Twitter’s strengths lie in fast conversation around events as they happen with an inherent wealth of live breaking news. As one of the biggest international sports tournaments kicks off today (pun very much intended) the platform is ready with several new features to up its user sign ups and engagement, attract big brand activity and generally show-off its best features through fast breaking news and live engagement.

Rolling out several new features around the World Cup Brazil ’14, Twitter looks to appeal to several stakeholders. Not only that of a highly engaged user base but also shareholders in driving user retention and expanding the perception of its brand value.

Twitter’s stock value is currently 45% down and growing concerns from the markets is focused solely on its growth potential. Though Twitter’s audience is much bigger than its active user base. There are vast amounts of tweets embedded into news stories all over the web. An overlooked value of unique content including breaking news and unique personal updates shows that Twitter’s problem isn’t its user retention but its brand perception.

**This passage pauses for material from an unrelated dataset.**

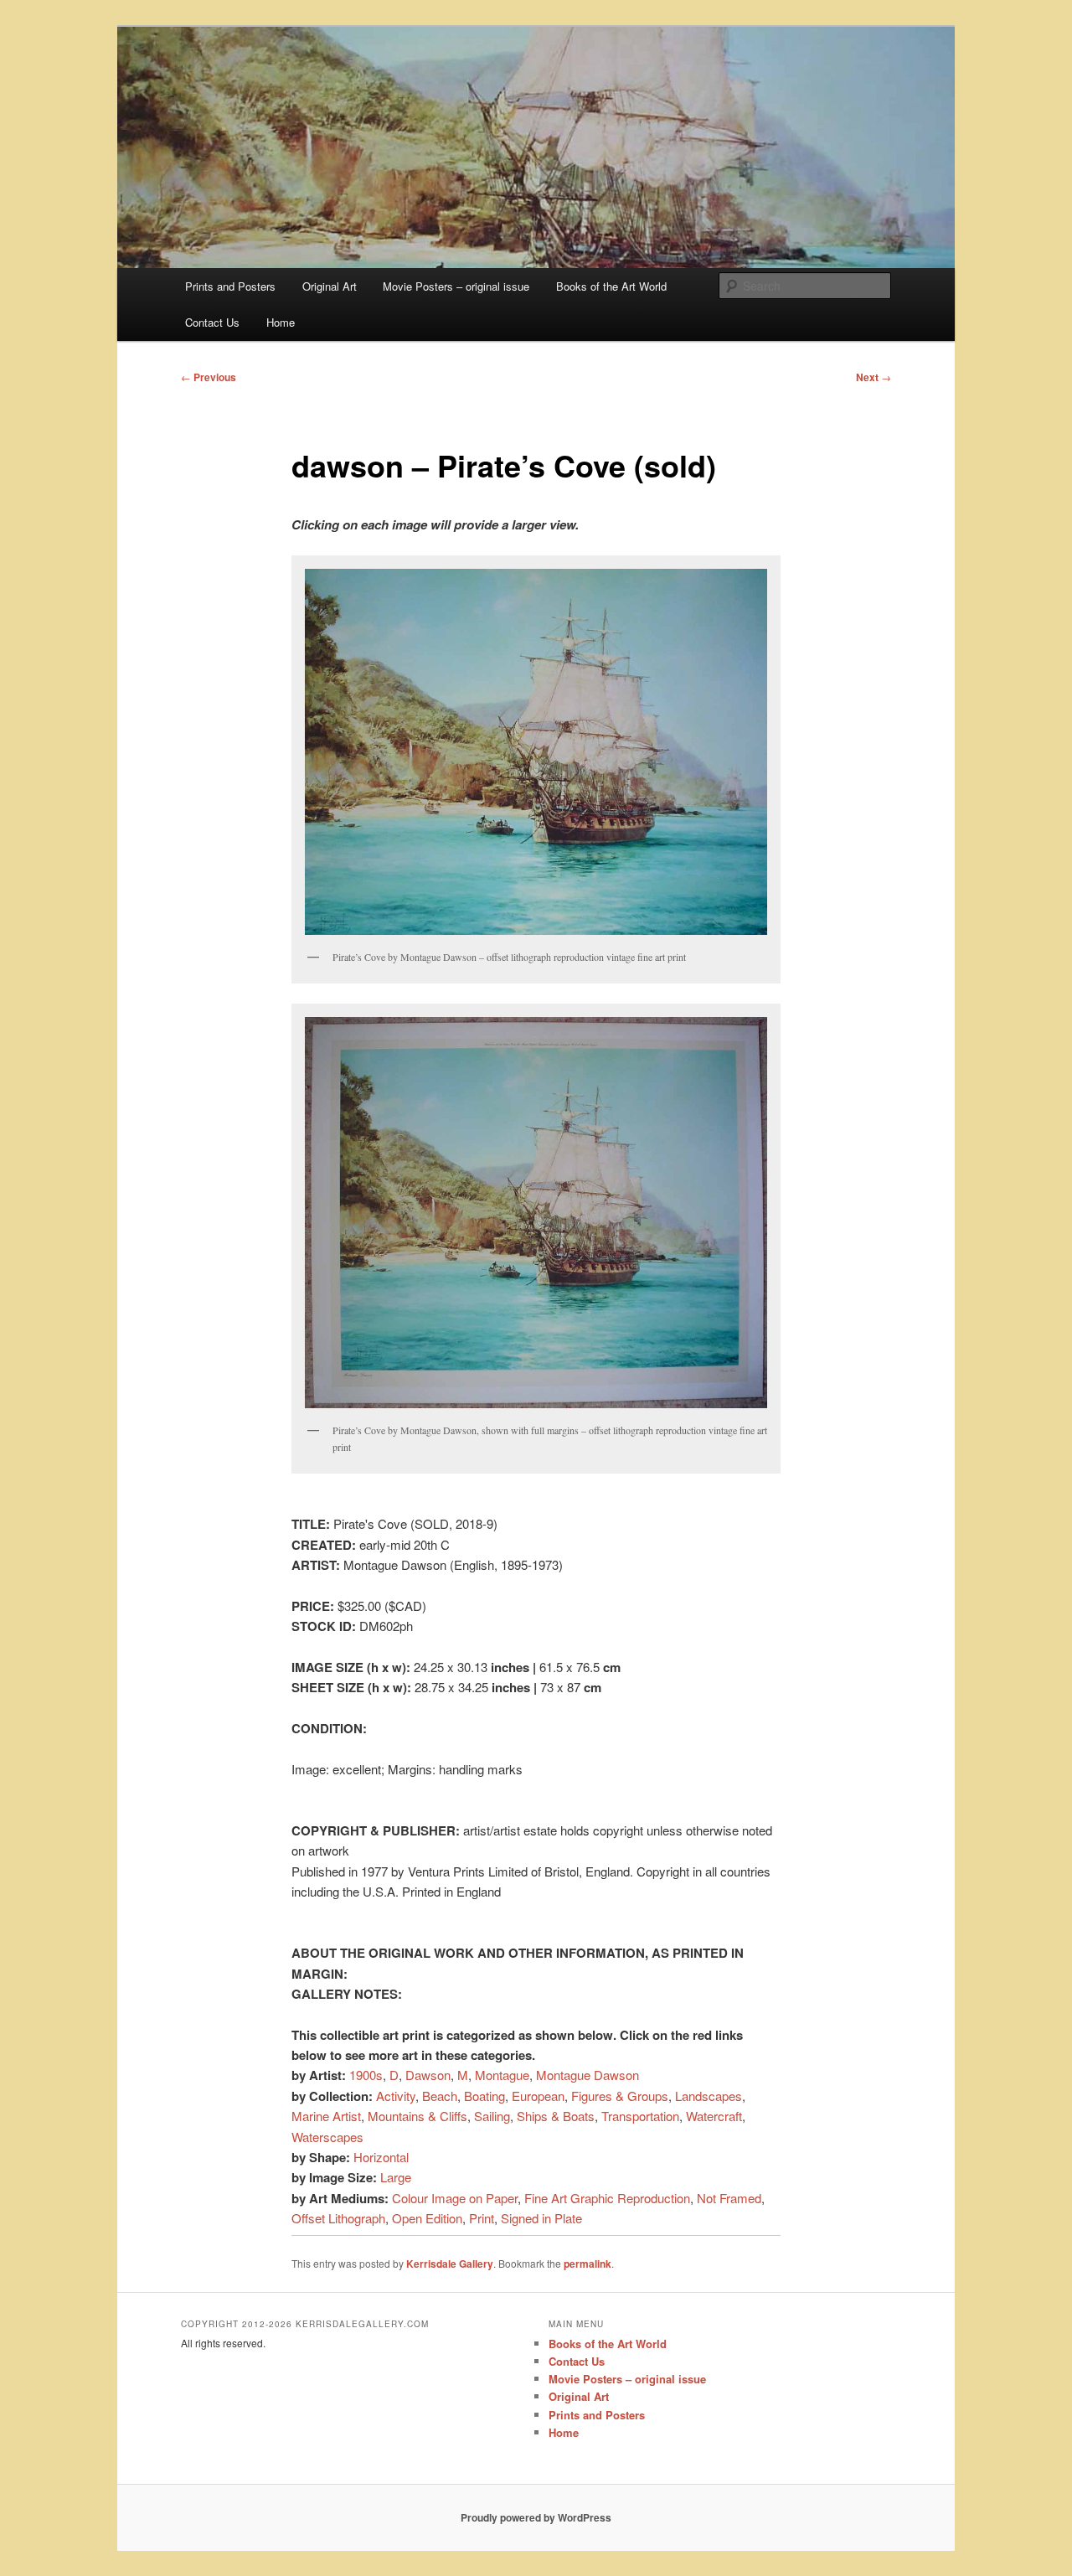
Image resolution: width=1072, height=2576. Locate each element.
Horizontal (381, 2157)
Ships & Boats (556, 2115)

Lots of people have tried Twitter (there are more than 900 million registered Twitter accounts) but most of them get overwhelmed by the sheer vastness of information and abandon activity early (there were 255 million monthly active users at last count). A survey by Deutsch Bank found that the main reasons people quit Twitter come down to their struggles to find relevant information, or their inability to filter out irrelevant information. For World Cup fanatics new to Twitter, the service is trying to address these problems from the outset.

Twitter hopes to tackle initial discovery problems from the moment new users sign up. Offering accurate follower suggestions based on World Cup news and profiles. An opportunity, Twitter knows, for users to get the information they want, sooner and increase their engagement in the #worldcup14 conversation with confidence and comfort with the platform.

To aid the World Cup experience on Twitter even further new features include a special news aggregation algorithm for World Cup coverage. Combining updates from teams, officials, players, managers, coaches, teams and leading fans in a single live feed providing followers with ‘up to the second’ news from World Cup sources they may not have otherwise found.

More features include Introducing emoji style national flag graphics or ‘hash-flags’ to encourage national team supporter engagement and a great way to add colour to an otherwise text based feed.